Soru

İki Müthiş İstibdat

"Sizin iki müthiş istibdadı kansız ve def'aten öldürmeniz harikulâde olduğundan ve şeriat-ı garrânın iki mucize-i garrâsını izhar ettiğinizden, zaifü'l-akide olanlara hamiyet-i İslâmiyenin kuvvetini ve şeriatın kudsiyetini iki burhan ile izhar eylediniz. Bu iki inkılâbın pahasına binler şehit verseydik, ucuz sayacaktık. Lâkin itaatinizden binde bir cüz'ü feda olunsa, bize pek çok pahalı düşer.

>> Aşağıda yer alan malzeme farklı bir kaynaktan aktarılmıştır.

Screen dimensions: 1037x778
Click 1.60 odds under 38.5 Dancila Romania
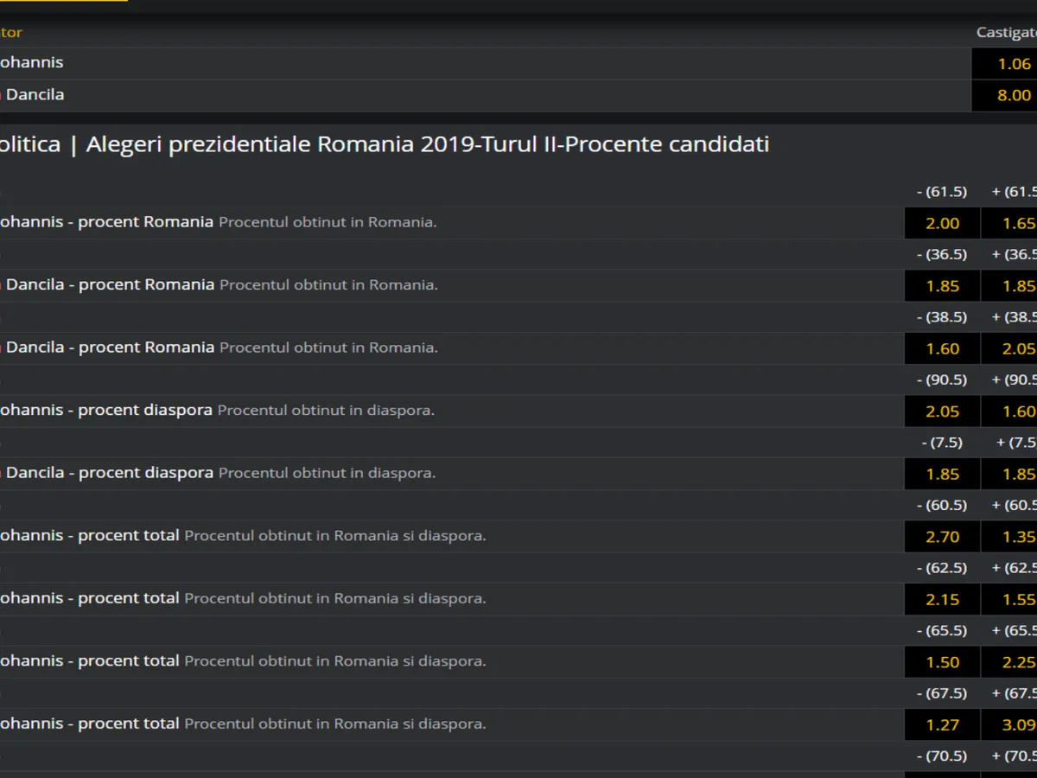pos(942,348)
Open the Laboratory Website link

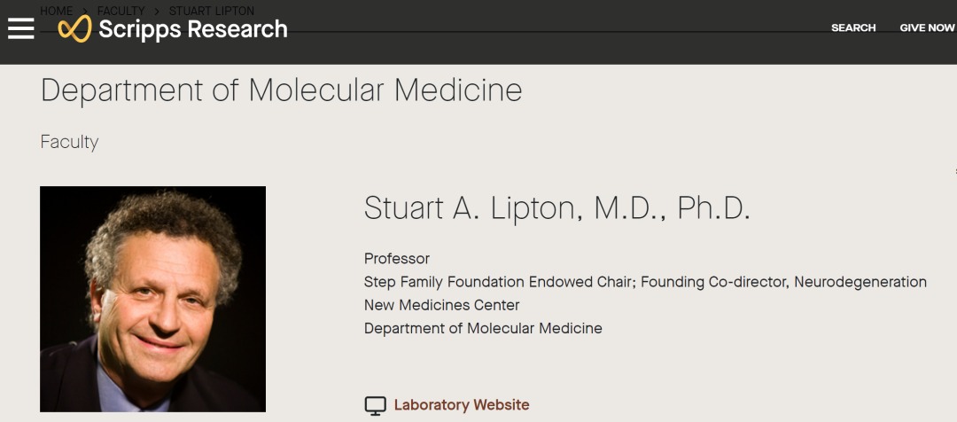[x=461, y=405]
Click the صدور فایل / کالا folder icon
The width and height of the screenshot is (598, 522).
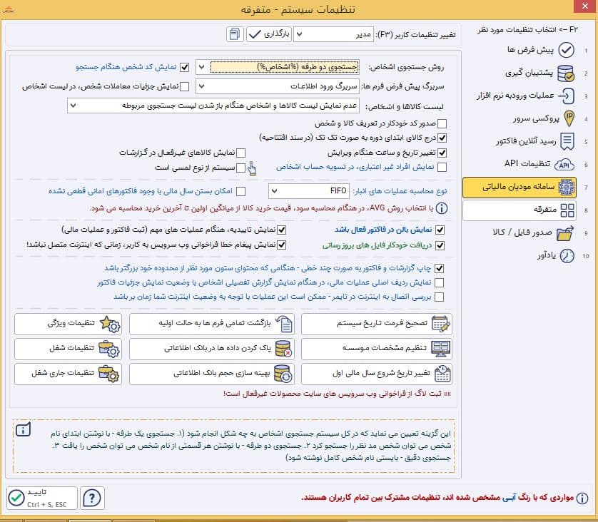[x=565, y=232]
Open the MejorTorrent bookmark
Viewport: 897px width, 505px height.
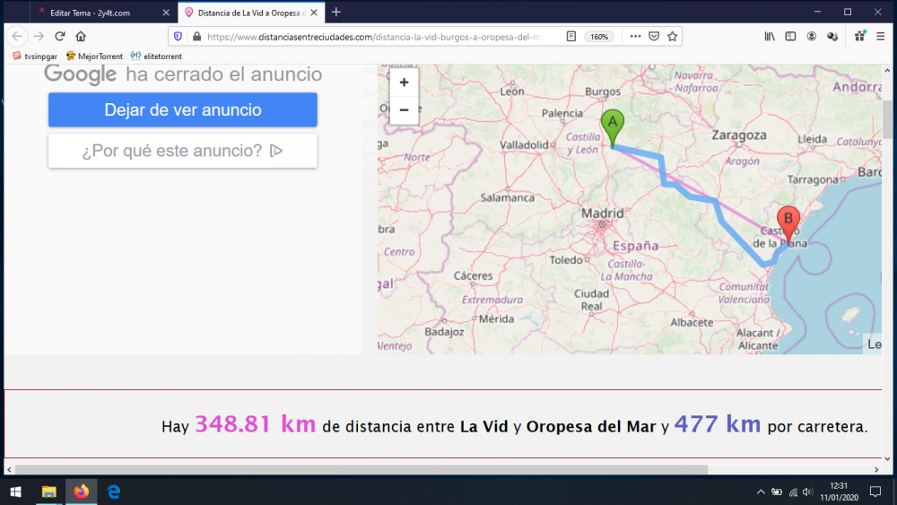click(94, 56)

Zira itaatinizin tenakusu, ukde-i hayatiye veya hararet-i gariziyenin tenakusu gibi, mevti intaç eder."

Yukarıdaki metni izah eder misiniz?

Tarih: 14.02.2020 13:09:51
Okunma: 1675

Cevap

"Sizin iki müthiş istibdadı kansız ve def'aten öldürmeniz harikulâde olduğundan ve şeriat-ı garrânın iki mucize-i garrâsını izhar ettiğinizden, zaifü'l-akide olanlara hamiyet-i İslâmiyenin kuvvetini ve şeriatın kudsiyetini iki burhan ile izhar eylediniz. Bu iki inkılâbın pahasına binler şehit verseydik, ucuz sayacaktık. Lâkin itaatinizden binde bir cüz'ü feda olunsa, bize pek çok pahalı düşer. Zira itaatinizin tenakusu, ukde-i hayatiye veya hararet-i gariziyenin tenakusu gibi, mevti intaç eder."[1]

Bediüzzaman Üstadımızın bu yazısı, 30 Nisan 1909 yılında yayınlanmıştır. Bu yazı, ordu mensubu olan askerleri, idarecilerine karşı itaate davet etmektedir.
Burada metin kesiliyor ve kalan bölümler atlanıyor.